Bu amaç doğrultusunda proje önerisinde; halihazırda gökdelenler ve gecekondu bölgesi olarak iki ayrı dokunun ayrışmasından oluşan alanı, gecekondu bölgesini örgütlemek amacına hizmet edecek ve tüm tasarlanan sistemin katalizörü olarak görev görecek bir sosyal merkez önererek senaryonun ilk adımını tanımlanmaktadır. Böylece tasarlanan bu merkez kütlenin, hem mevcut doku kullanıcılarının etkileşimini tetikleyen bir rolü olduğu, hem de bu merkezden aldığı (dayanışma) gücüyle gökdelen bölgesine karşı atağa geçmeye güç bulmayı sağlayan bir görevi üstlendiği söylenebilir. Gecekondu bölgesinin halihazırda yıkım ile yüzleşmiş, sokak dokusunu bu görevde araç olarak kullanan proje, zaman içerisinde sosyal etkileşim merkezinden aldığı enerjiyle, eklemlenerek çoğalan, hatta gelecek senaryolarında terk edilmiş, dolmayacağını öngördüğümüz gökdelenlere dahi nüfus etmeyi, ele geçirmeyi planlayan ve gerçekleştiren tablolarının çizilebileceğini iddia eder. Özetle öneri projeyi, iki ayrı dokuya da dokunan ve çakışan, birleştirici bir üçüncül doku önerisi olduğu ileri sürülebileceği gibi, aynı zamanda kurguyu bir çeşit İSTİLA projesi olarak yorumlamak da mümkündür.
Hedeflenen kurgunun yaratılması; yukarıda bahsi geçen sosyal etkileşim merkezi ile başlayıp, köprüler, mevut binalara (gökdelenlere) dokunan ekler ve çekirdek olmak üzere dört (4) temel işlevin bir araya getirilmesiyle kurgulanmıştır.

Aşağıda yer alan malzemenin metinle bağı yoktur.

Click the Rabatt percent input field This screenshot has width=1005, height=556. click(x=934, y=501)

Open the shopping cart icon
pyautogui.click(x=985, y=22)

Bir İstila fikrini öneren/senaryosunu çizen projenin öne sunduğu çelik sistem ise; yaratılmak istenilen dayanışma gücü ve enerjisinin artmasına olanak tanıyan, dolayısıyla zaman içerisinde de çoğalmasını öngördüğümüz durumu modülarite, eklemlenerek çoğalabilme özellikleriyle desteklemektedir.